Miriam Tendler – Foi fundamental, com certeza. Com formação em uma área mais ampla, eu consigo coordenar melhor o trabalho. Eu trago as competências que eu preciso para o projeto. Tenho cerca de 50 colaboradores (biólogos, bioquímicos, entre outros), cada um desenvolve uma parte muito importante do trabalho. Mas tenho clareza de que a minha visão de médica me deixa mais confortável para conduzir os rumos da pesquisa. À medida que o projeto foi evoluindo, foram aparecendo muitas perguntas, questões que só poderíamos responder se focássemos no produto, na vacina para ser usada de verdade e não no laboratório. E para virar um produto, eu tinha que entender de vacinas e não de biologia. Era uma questão de conhecimento médico.
CREMERJ – Nos próximos anos, a vacina contra a esquistossomose já estará disponível para a população? Em que fase está o projeto?
Miriam Tendler – Entramos com o pedido de autorização na Agência Nacional de Vigilância Sanitária (Anvisa) para os testes clínicos avançados. Pela parte técnica, a vacina já poderia estar no mercado em três anos, mas nós dependemos de uma série de etapas burocráticas, que nem sempre andam rápido. Precisamos ainda fazer um teste maior de segurança, que será realizado com 216 pessoas em duas áreas endêmicas no Nordeste e uma na África. A ideia é andar o mais rápido possível com essas etapas, para tentar incluir logo a dose no calendário infantil de imunizações. As vitórias nesse projeto são muito importantes para a população mais pobre porque, embora tenha tratamento, a esquistossomose provoca um ciclo vicioso: a pessoa se medica, diminui o parasitismo, mas é reinfectada e passa a vida tomando remédios. As consequências para a saúde são muito ruins.

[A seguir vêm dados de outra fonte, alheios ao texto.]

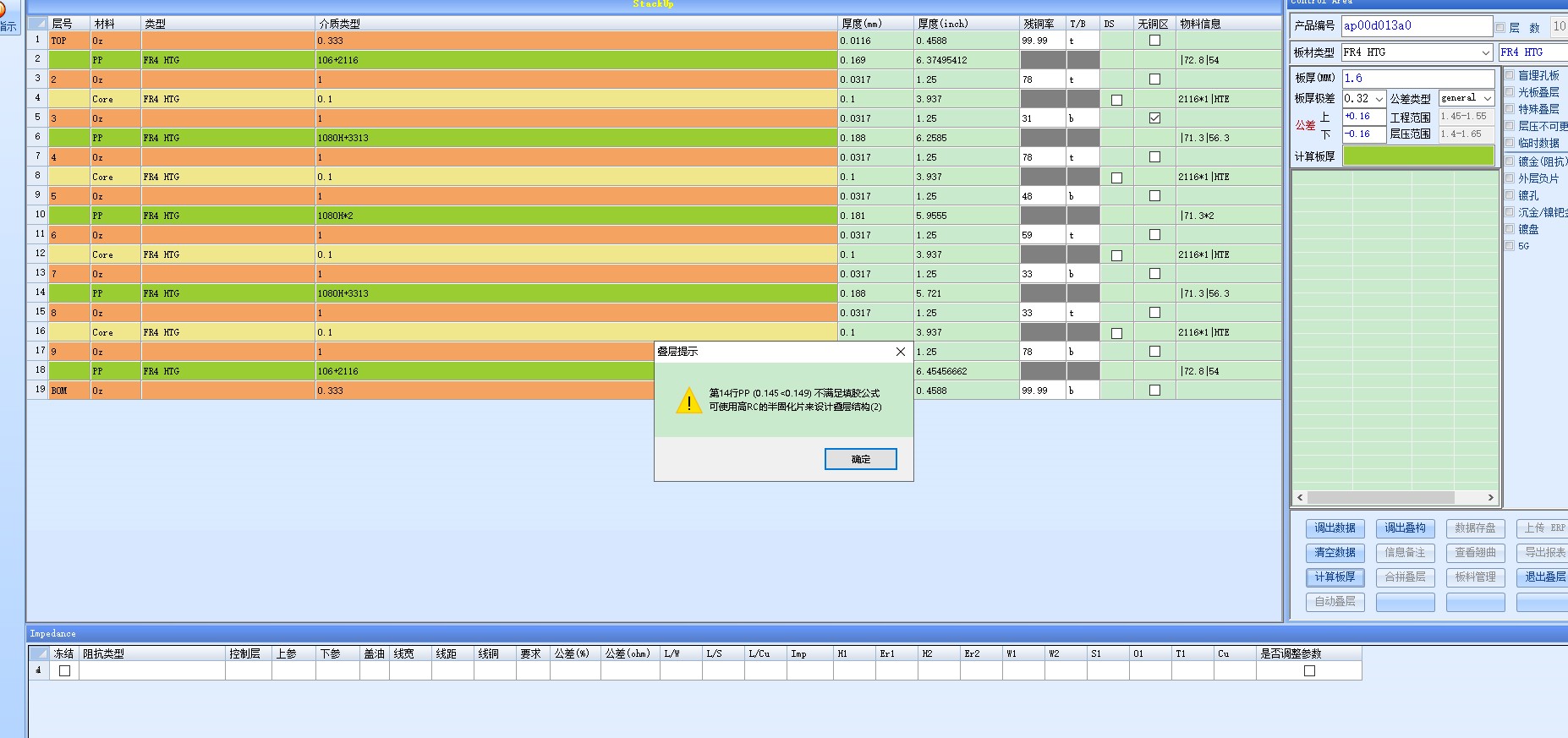Screen dimensions: 1568x738
Task: Click the left scroll arrow of the green grid
Action: [x=1300, y=498]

CREMERJ – Os avanços do seu projeto tiveram grande repercussão internacional. Que consequências isso pode trazer para a pesquisa brasileira como um todo?

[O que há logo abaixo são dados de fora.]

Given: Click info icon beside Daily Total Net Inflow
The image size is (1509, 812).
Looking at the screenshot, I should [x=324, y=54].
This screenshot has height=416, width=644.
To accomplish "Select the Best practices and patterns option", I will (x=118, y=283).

Miriam Tendler – Esse resultado é uma arma para mostrarmos ao mundo que temos capacidade de desenvolver tecnologias para as nossas doenças, o que nos dá mais autonomia para definirmos os caminhos que pretendemos seguir nas pesquisas nacionais. Em alguns momentos, o desenvolvimento de vacinas como a da esquistossomose enfrentou uma certa barreira das grandes indústrias farmacêuticas. Provamos que é possível conseguir avanços importantes independentemente dessas questões.

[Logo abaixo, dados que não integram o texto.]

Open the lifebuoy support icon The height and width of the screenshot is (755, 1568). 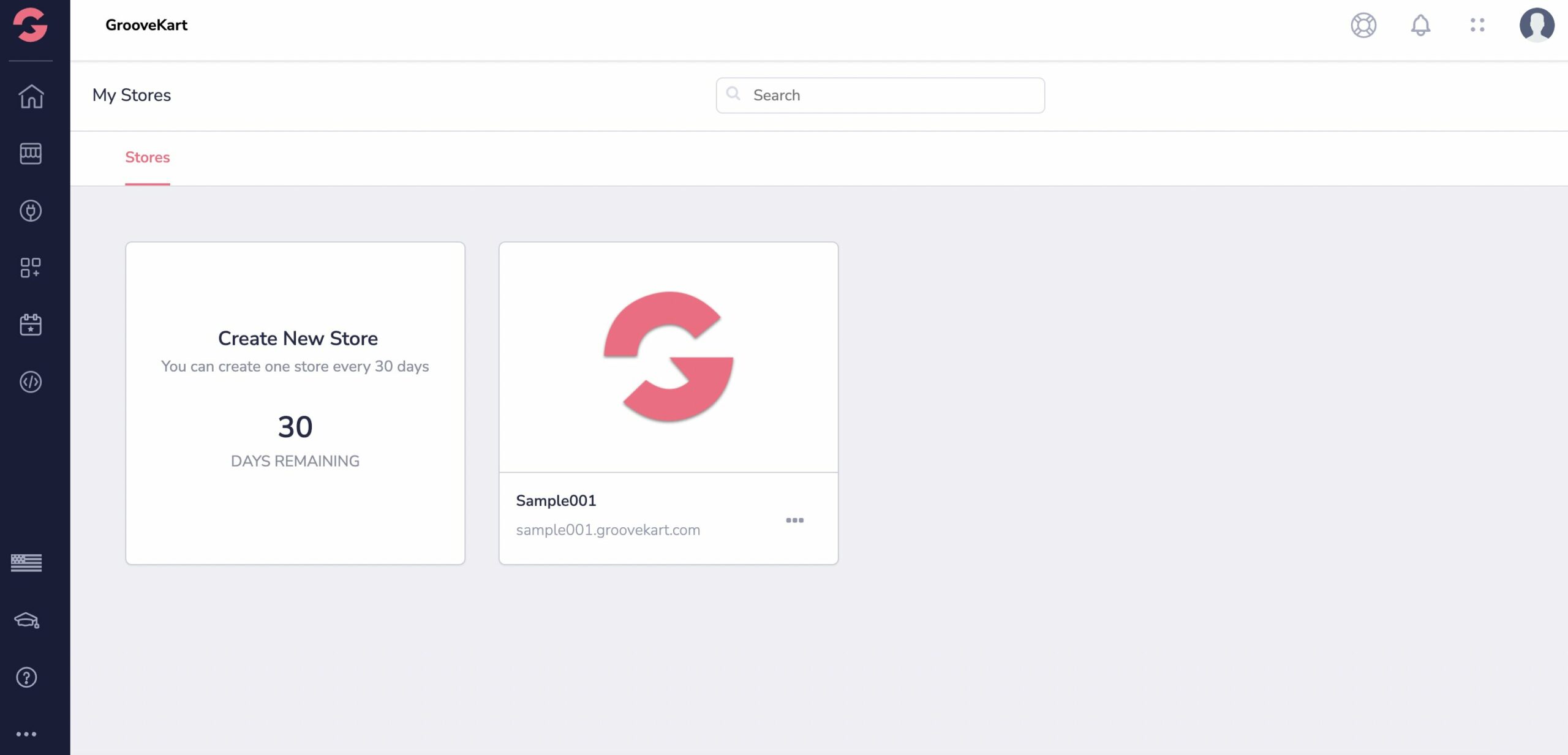[x=1363, y=25]
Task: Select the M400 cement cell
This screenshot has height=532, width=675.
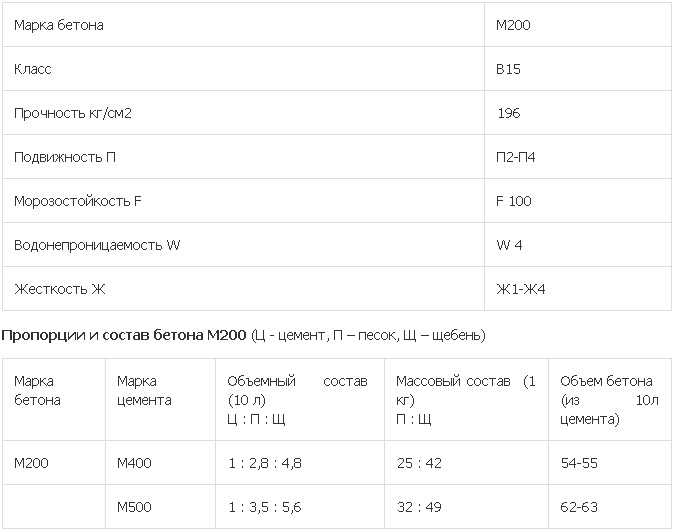Action: tap(134, 463)
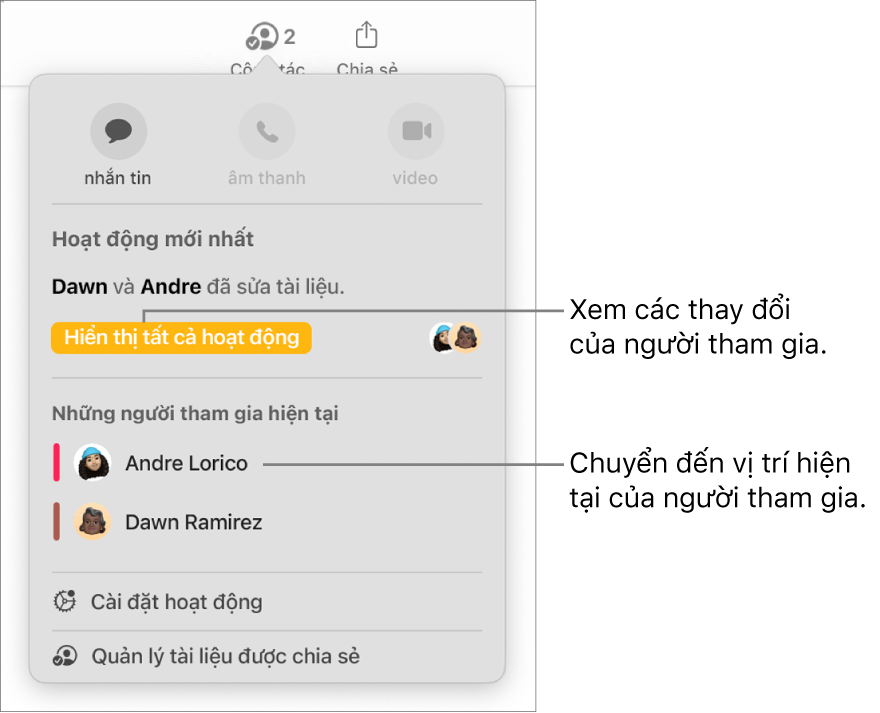This screenshot has width=880, height=713.
Task: Click the overlapping participant avatars in activity
Action: (456, 338)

CREMERJ – E como é a sua rotina de trabalho para levar à frente esse projeto?
Miriam Tendler – Não tenho dia, noite, sábado, domingo. Para falar a verdade, não me lembro da última vez que tirei férias (risos). Para você ter uma ideia, na primeira vez que fui ao Egito a trabalho, saí da reunião direto para o aeroporto, sem nem ver as pirâmides. E era um lugar que eu queria muito conhecer. Eu não acho que seja perda de tempo se dedicar completamente ao trabalho, não tenho essa agonia. Acordo às 6h, nado, passo o dia no laboratório ou em reuniões. Quase toda semana viajo para outra cidade do Brasil e, só em 2012, fui três vezes para os Estados Unidos, uma para a Suíça e uma para a Argentina. O trabalho é cansativo, mas quem escolhe essa área tem muito prazer no que faz. O que desencanta é a perda de tempo, esse desespero de lidar com a burocracia no Brasil.
CREMERJ – Esse ano, a senhora foi premiada pela Acamerj. O que essa homenagem significa?
Miriam Tendler – Esse tipo de manifestação me sensibiliza muito, fico lisonjeada. É uma coisa que me dá força para seguir desafiando os obstáculos, para que o projeto siga em frente. Mas esses prêmios também têm outro papel muito importante, que é o de informar, mobilizar a sociedade para pressionar os governos por uma estrutura, uma política pública que valorize o desenvolvimento de produtos, a ciência. Quanto mais se fala sobre o assunto, mais as pessoas cobram, participam. Por tudo isso, fico sempre muito agradecida.